DESCRIPTION OF THE TASK:
Exactly the lines from the one containing "Task: Click the blue quantity badge showing 6" through the final line of the data below, with pictures omitted, make up the answer.

(Saved data entries)
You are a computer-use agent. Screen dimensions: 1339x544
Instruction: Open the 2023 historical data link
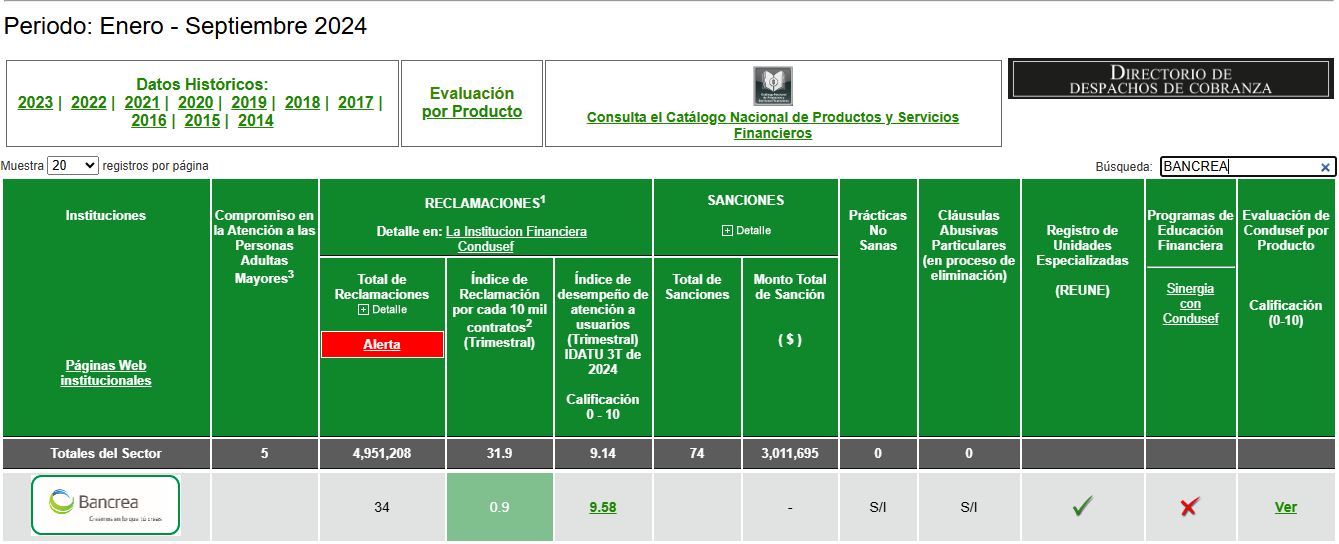pyautogui.click(x=35, y=103)
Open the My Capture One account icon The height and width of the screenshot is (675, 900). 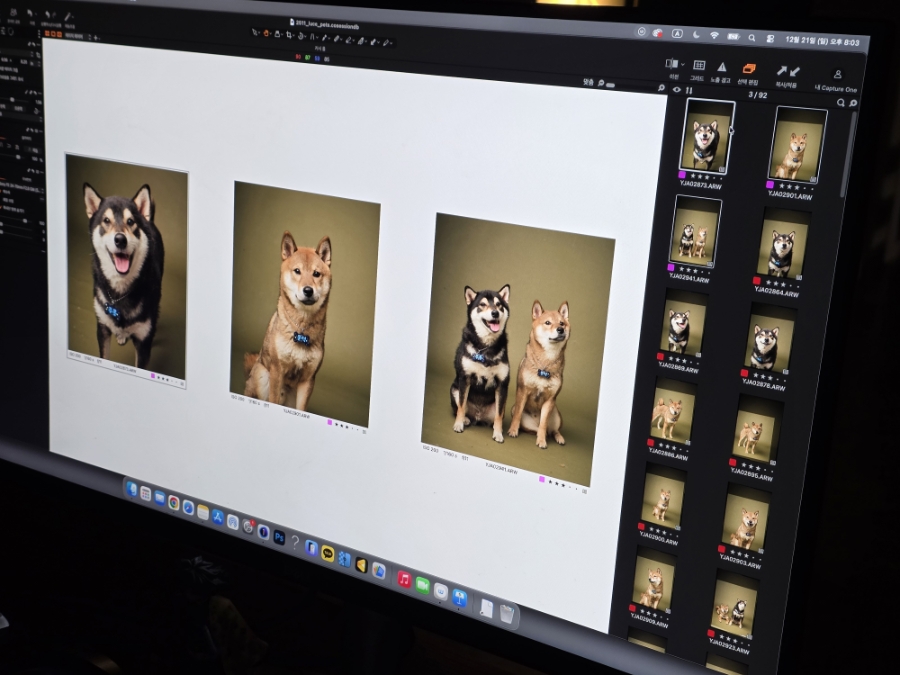coord(838,74)
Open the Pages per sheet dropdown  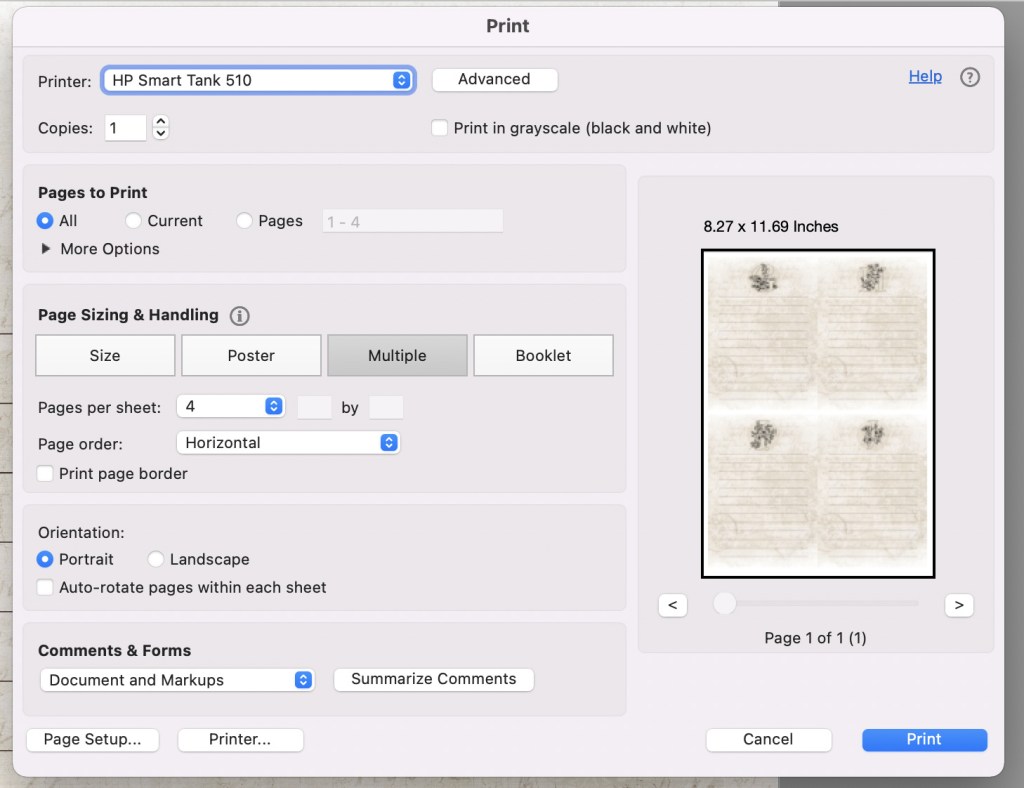point(231,406)
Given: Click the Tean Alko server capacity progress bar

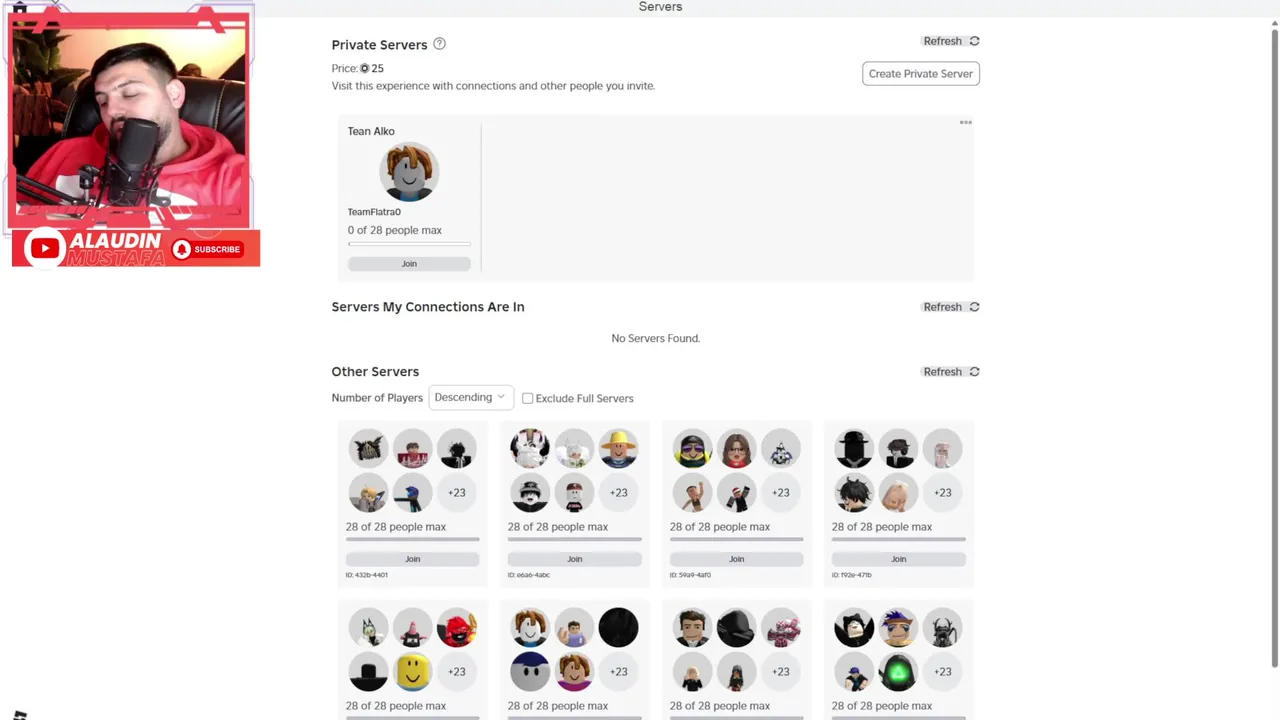Looking at the screenshot, I should click(x=409, y=244).
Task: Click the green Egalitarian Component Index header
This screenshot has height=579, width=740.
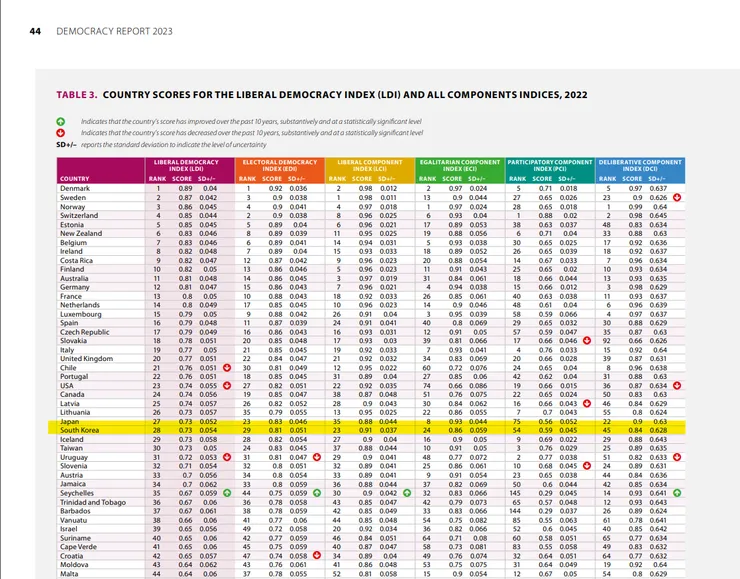Action: [460, 165]
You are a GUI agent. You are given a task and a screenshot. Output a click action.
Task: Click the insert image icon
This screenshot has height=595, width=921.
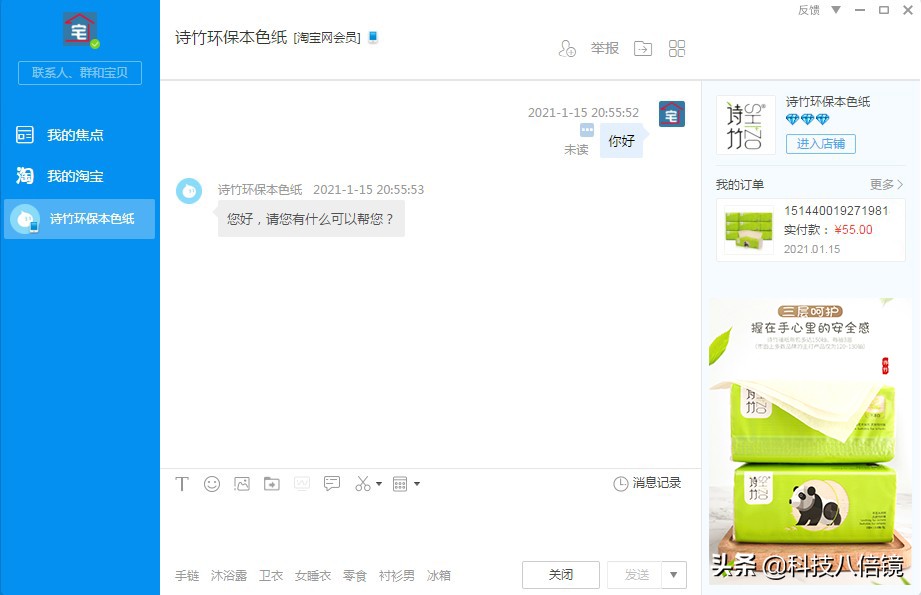242,483
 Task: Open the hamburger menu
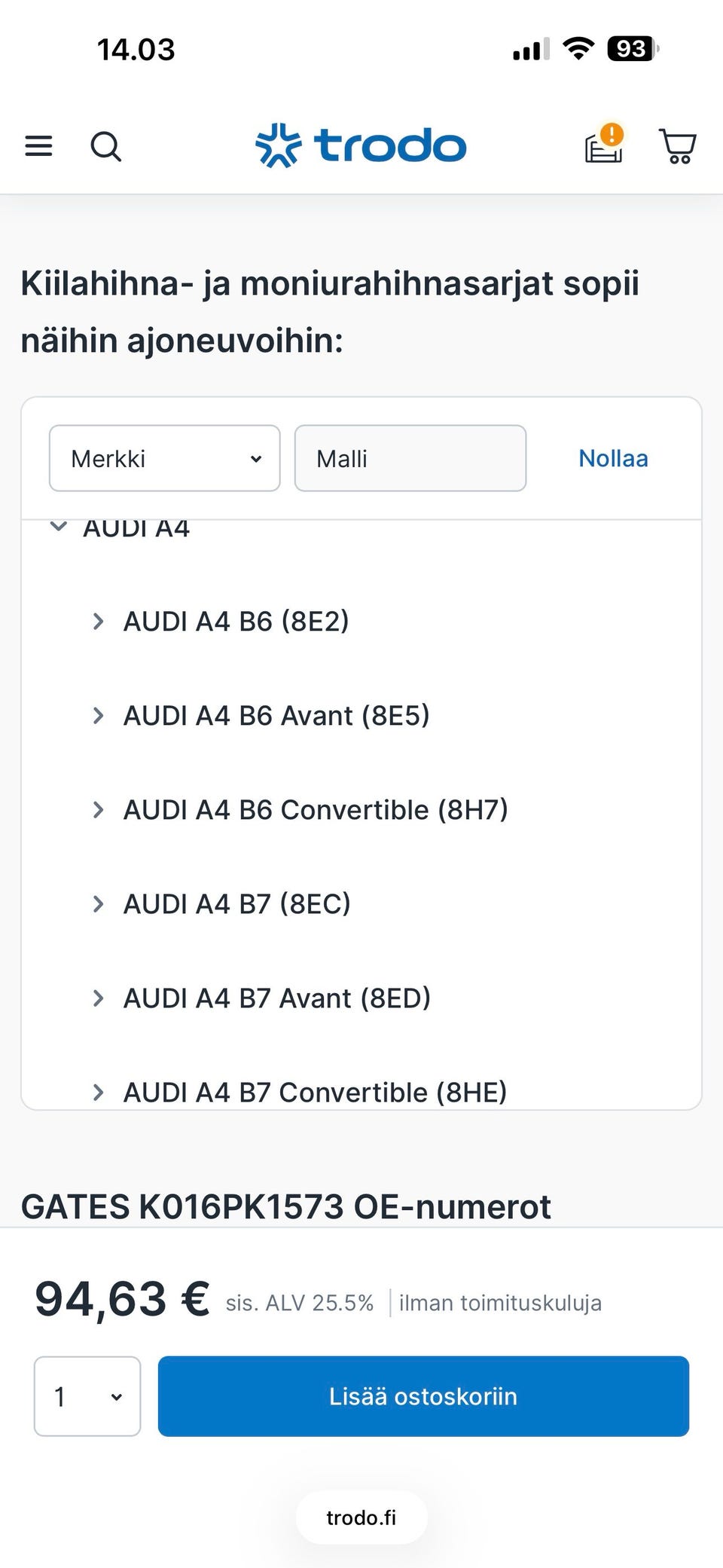click(38, 145)

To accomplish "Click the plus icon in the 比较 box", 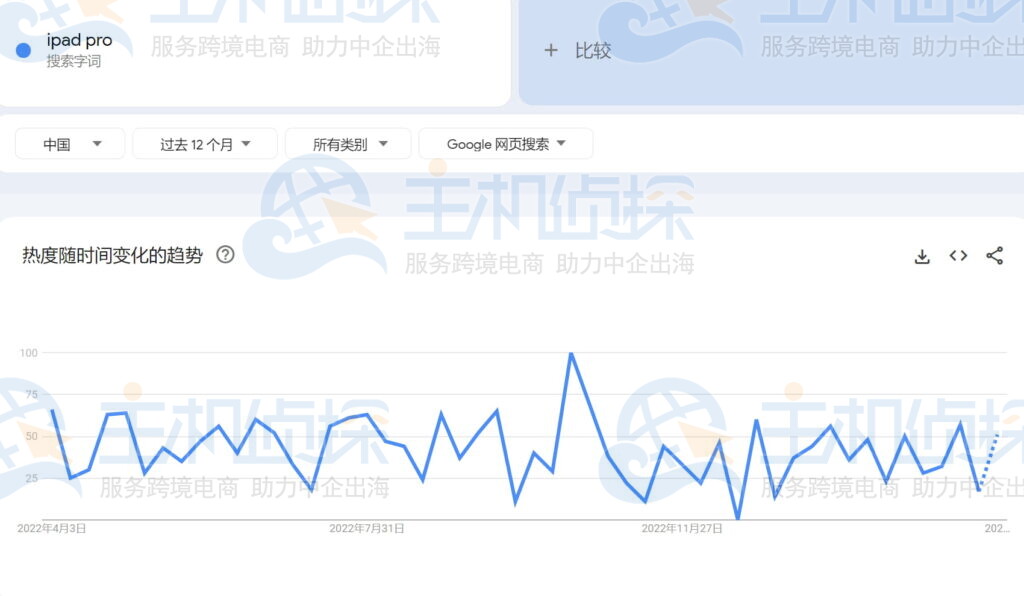I will [551, 50].
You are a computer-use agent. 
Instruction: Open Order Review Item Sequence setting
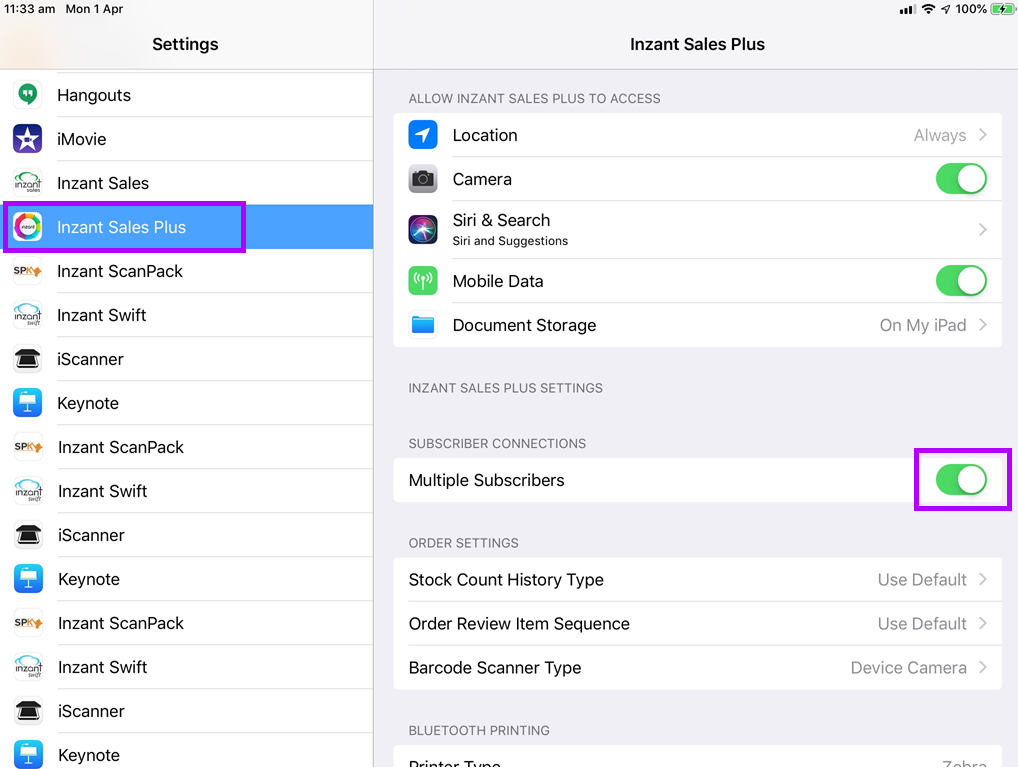pos(519,624)
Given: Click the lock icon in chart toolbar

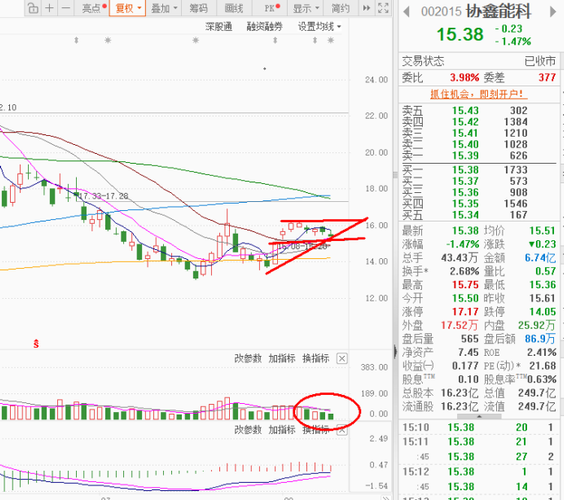Looking at the screenshot, I should pyautogui.click(x=33, y=8).
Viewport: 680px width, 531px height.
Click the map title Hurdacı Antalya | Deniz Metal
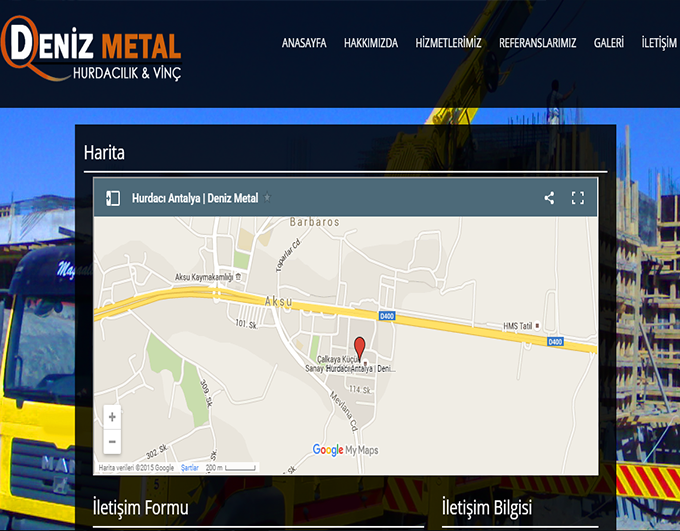(x=194, y=198)
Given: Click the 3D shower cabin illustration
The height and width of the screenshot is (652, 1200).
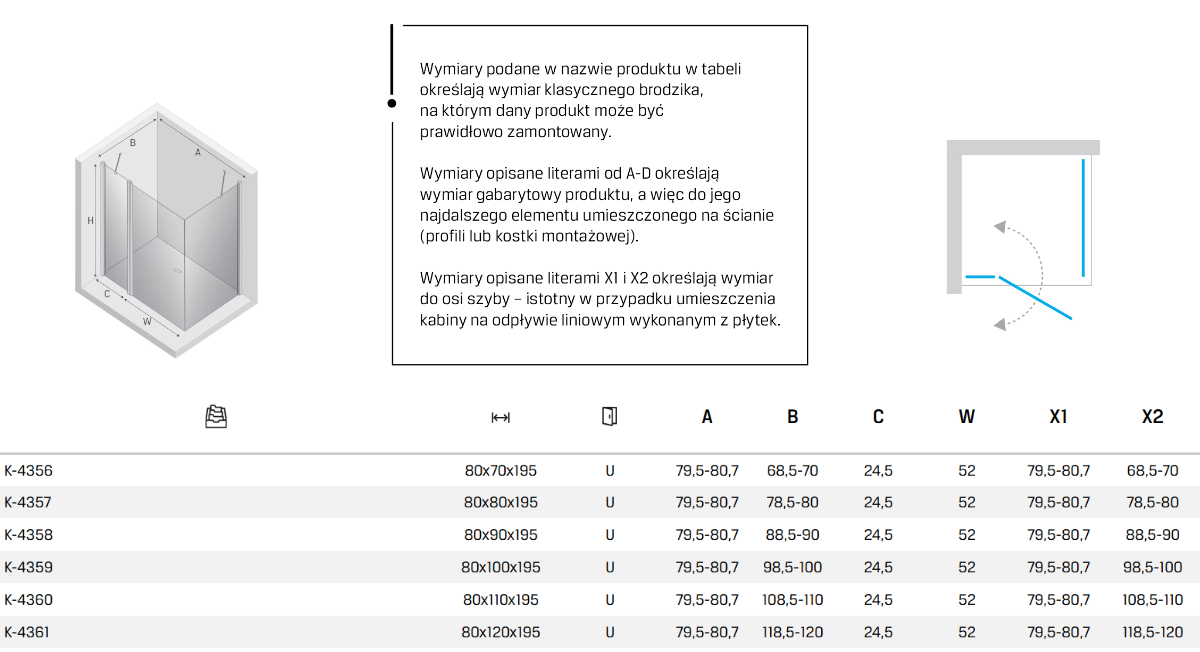Looking at the screenshot, I should (170, 228).
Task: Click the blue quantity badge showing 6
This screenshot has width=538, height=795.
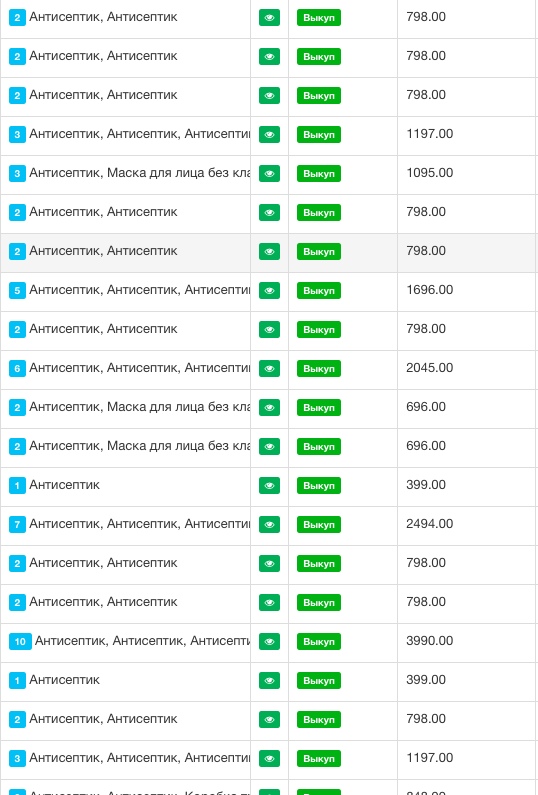Action: coord(17,369)
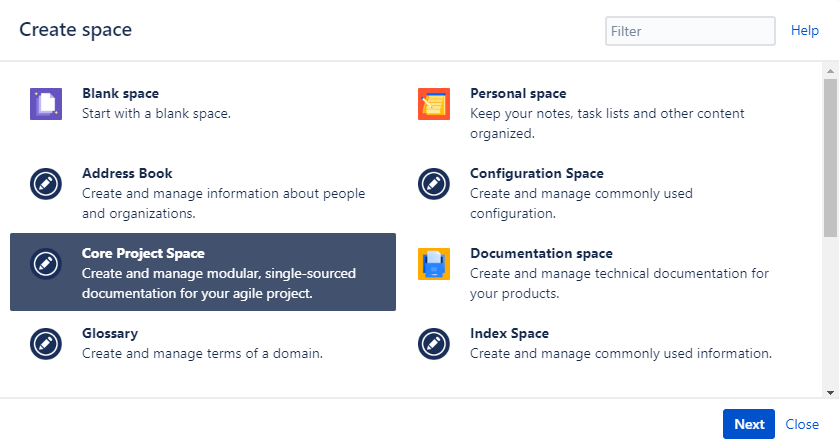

EXERCISE OUTPUT:
Task: Click the blue quantity badge showing 6
This screenshot has width=538, height=795.
Action: coord(17,369)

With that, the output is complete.